Write out the stretch of the listing below from the line containing "Image resolution: width=496" through the line containing "tap(200, 156)", both included, exactly as the lines appear.

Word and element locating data
──────────

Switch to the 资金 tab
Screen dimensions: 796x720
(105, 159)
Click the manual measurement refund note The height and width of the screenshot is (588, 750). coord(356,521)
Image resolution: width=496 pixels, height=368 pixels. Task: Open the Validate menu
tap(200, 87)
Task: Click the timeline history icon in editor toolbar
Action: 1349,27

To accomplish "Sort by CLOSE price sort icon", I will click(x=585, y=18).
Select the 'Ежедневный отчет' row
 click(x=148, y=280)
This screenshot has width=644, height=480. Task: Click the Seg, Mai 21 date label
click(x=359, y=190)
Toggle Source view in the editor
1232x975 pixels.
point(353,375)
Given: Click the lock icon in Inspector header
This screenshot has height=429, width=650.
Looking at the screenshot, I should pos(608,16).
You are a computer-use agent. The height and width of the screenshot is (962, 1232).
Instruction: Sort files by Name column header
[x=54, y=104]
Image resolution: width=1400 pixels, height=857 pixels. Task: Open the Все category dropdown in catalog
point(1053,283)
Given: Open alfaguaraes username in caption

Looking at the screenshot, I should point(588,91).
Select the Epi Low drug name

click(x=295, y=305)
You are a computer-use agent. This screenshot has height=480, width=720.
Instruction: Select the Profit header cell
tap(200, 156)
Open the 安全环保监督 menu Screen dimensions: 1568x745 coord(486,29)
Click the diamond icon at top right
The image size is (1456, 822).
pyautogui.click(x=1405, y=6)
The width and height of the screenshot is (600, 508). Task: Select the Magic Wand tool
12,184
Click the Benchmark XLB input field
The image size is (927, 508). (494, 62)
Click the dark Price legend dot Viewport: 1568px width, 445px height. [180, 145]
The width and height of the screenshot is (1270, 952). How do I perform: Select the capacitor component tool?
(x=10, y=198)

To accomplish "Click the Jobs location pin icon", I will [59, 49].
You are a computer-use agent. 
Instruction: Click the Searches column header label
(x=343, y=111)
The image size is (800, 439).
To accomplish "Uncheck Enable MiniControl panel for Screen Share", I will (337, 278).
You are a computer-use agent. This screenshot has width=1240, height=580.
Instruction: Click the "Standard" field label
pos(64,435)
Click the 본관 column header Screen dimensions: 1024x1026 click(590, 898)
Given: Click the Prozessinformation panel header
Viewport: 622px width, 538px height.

──────────

● RESULT
Image resolution: width=496 pixels, height=368 pixels. Task: Open the Validate menu
tap(200, 87)
Task: Click the timeline history icon in editor toolbar
Action: 1349,27

To accomplish "Sort by CLOSE price sort icon", I will click(x=585, y=18).
Select the 'Ежедневный отчет' row
 click(x=148, y=280)
This screenshot has width=644, height=480. Task: Click the Seg, Mai 21 date label
click(x=359, y=190)
Toggle Source view in the editor
1232x975 pixels.
point(353,375)
Given: Click the lock icon in Inspector header
This screenshot has height=429, width=650.
Looking at the screenshot, I should pos(608,16).
You are a computer-use agent. The height and width of the screenshot is (962, 1232).
Instruction: Sort files by Name column header
[x=54, y=104]
Image resolution: width=1400 pixels, height=857 pixels. Task: Open the Все category dropdown in catalog
point(1053,283)
Given: Open alfaguaraes username in caption

Looking at the screenshot, I should point(588,91).
Select the Epi Low drug name

click(x=295, y=305)
You are a computer-use agent. This screenshot has height=480, width=720.
Instruction: Select the Profit header cell
tap(200, 156)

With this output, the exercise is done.